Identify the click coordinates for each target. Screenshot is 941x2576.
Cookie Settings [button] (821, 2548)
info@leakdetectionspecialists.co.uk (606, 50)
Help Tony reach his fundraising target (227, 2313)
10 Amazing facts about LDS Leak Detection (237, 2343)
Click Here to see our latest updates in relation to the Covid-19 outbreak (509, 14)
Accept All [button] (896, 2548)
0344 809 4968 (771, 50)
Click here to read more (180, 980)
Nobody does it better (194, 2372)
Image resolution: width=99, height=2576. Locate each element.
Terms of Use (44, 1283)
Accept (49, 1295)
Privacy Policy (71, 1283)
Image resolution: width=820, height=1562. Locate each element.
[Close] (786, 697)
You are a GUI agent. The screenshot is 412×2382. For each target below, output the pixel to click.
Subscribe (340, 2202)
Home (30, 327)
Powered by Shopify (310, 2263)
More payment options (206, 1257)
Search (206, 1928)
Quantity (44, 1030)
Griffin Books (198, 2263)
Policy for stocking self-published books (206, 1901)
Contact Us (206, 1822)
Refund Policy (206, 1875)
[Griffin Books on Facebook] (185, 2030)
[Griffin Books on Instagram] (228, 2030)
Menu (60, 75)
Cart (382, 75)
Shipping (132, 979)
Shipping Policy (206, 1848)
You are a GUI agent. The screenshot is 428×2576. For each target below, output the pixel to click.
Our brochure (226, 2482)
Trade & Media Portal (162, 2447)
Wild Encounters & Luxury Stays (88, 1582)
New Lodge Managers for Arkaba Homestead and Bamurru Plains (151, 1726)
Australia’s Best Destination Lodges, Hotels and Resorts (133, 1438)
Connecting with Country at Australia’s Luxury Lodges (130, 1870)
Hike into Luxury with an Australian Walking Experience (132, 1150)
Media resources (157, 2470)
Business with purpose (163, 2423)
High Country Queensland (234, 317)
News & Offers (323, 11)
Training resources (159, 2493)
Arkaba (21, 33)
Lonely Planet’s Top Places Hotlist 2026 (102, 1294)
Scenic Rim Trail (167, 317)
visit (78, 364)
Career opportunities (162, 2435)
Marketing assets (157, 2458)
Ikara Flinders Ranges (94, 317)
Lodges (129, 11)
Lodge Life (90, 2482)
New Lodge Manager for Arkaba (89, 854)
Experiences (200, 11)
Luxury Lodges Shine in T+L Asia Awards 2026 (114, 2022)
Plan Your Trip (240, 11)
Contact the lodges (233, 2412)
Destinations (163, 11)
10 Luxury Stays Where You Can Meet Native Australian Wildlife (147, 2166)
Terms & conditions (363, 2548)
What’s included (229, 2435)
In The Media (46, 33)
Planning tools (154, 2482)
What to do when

____

* _Instructions for the task_: Only the lines from the one containing "Destinations (163, 11)" through the final line of the data belong in the answer, repeated exactly.

* _Exercise solution_:
Destinations (163, 11)
10 Luxury Stays Where You Can Meet Native Australian Wildlife (147, 2166)
Terms & conditions (363, 2548)
What’s included (229, 2435)
In The Media (46, 33)
Planning tools (154, 2482)
What to do when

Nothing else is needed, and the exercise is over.